For Your Information: Star Ratings Out Of Five (★★★★★) Stars

Tuesday, May 24, 2011

Cyrus


★★★/★★★★

Can a needy guy share a beautiful woman with her equally needy grown up son? Well, it's gonna be tough; especially if those two vying screwballs are John C. Reilly and Jonah Hill; and that woman is the voluptuous and alluring Marisa Tomei.

Of course from trailers and synopses, Cyrus looks like an Appatow-esque raunch-fest starring an idyllic pairing of two curly haired hell raisers in Reilly (Dewey Cox) and Hill (Superbad). And the premise itself could be a Step Brothers semi-sequel. (Stepson, perhaps.) But this Inde, realist psycho-dramedy only masqueraded as frat boy, lamebrain, cannon-fodder to fill seats, though that is hardly what sells the movie.

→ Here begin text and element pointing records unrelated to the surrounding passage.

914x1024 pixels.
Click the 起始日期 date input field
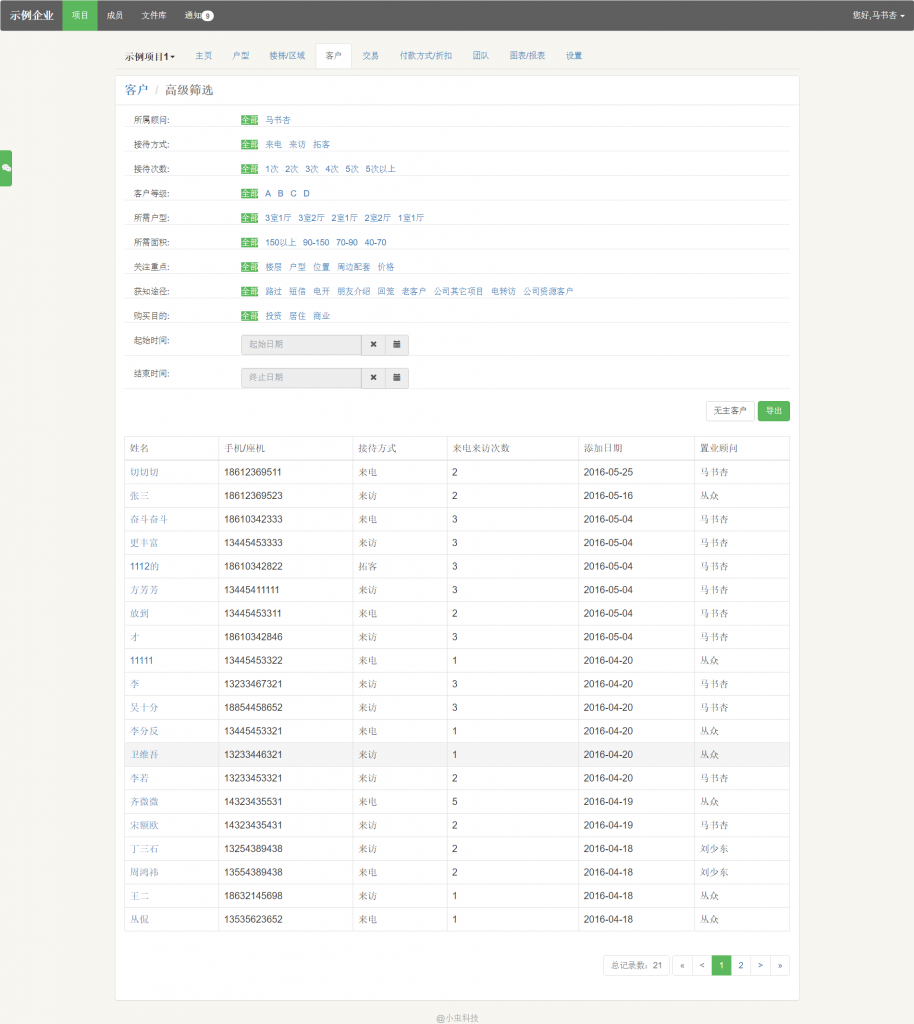click(301, 344)
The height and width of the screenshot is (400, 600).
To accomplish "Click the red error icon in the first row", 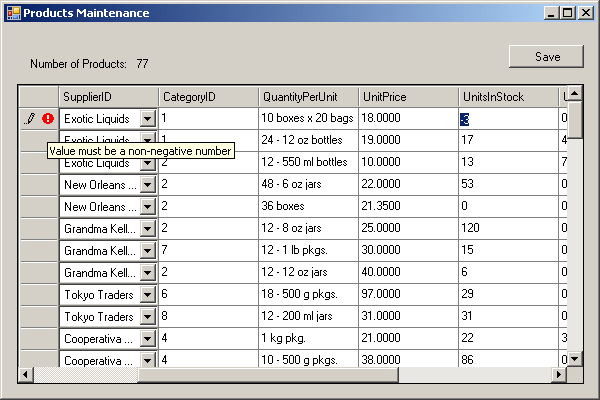I will point(47,118).
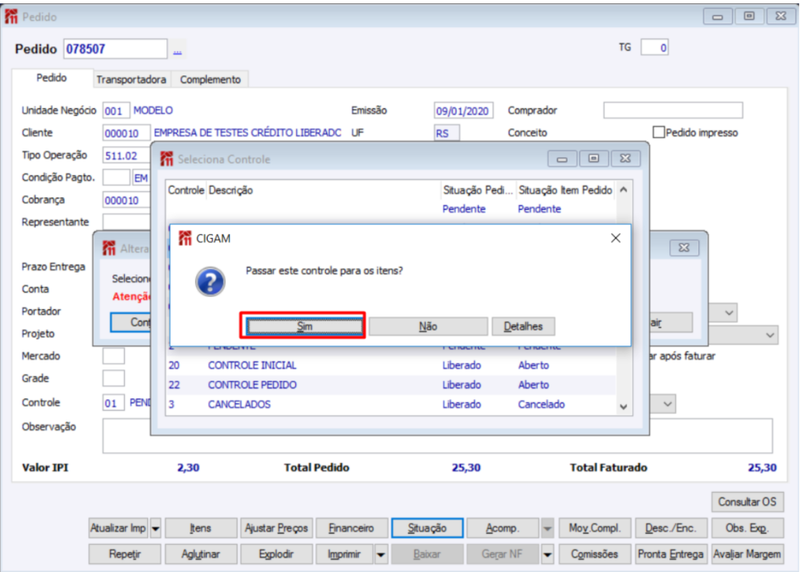Viewport: 800px width, 572px height.
Task: Click the CIGAM logo in Pedido title bar
Action: point(11,16)
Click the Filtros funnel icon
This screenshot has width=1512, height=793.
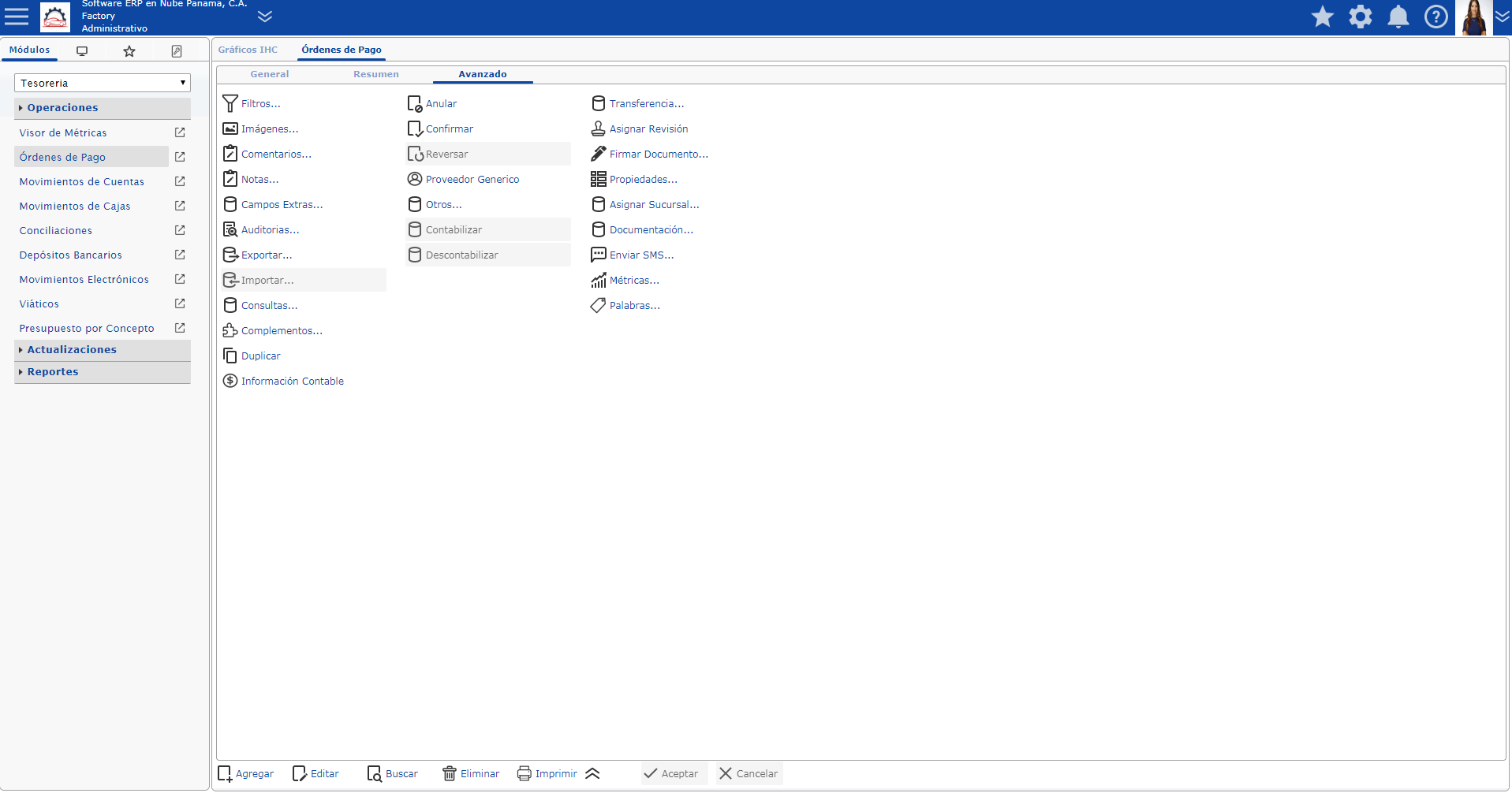[x=230, y=103]
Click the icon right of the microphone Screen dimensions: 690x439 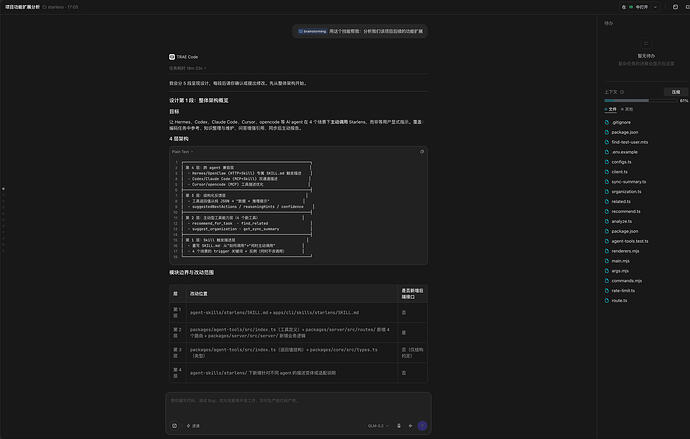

The casting of Inde princess Tomei should have been a dead give away that this flick had more on its mind than testicles, drum sets, and amateur bunk bed building. (All the activities!) From the get-go we're introduced to a relationship wounded, self-proclaimed "Shrek" named John (Reilly) who falls for the only girl at a party who gives him the time of day, Molly (Tomei). Before long he meets her creepy-kind, twenty-one-year-old son Cyrus (Hill) who lives at home.

Hill still recalls a live action Eric Cartman, except this time it's not his usual foul mouth that triggers the match, but his manipulative disposition. Cyrus wants mama to himself and moves most passively at breaking up the courtship. (A disappearing pair of Nikes here, an off-hand comment there.) Moreover, the film's sense-of-humor is part of that same design -- odd and absurd as opposed to belly laughs. (If you're the kind of dude that finds Hill standing in a sleeper T-shirt with a glazed over look and a butcher knife funny, then soups on.)

I don't know maybe I'm alone on that. Though the movie's most interesting aspect is its rather insightful meditation on the nature of dependence. We have the son afraid to grow up and the lonely man looking for a reason to be. Molly provides the crutch for both of these emotional cripples, and either would be lost without her. Brothers Jay and Mark Duplass (who wrote and directed) succeed far better with the duo's psycho-analytical duel than they would have with an actual one on the front lawn with rakes and golf clubs (ahem, Will Ferrel).

Cyrus is less for lovers of comedy mania than lovers of comedy that cares. The convenient pairing of Hill and Reilly isn't for raising hell, but winning hearts. Unlike most of its kind, there is a humanist idea at the heart of this comedy partnership.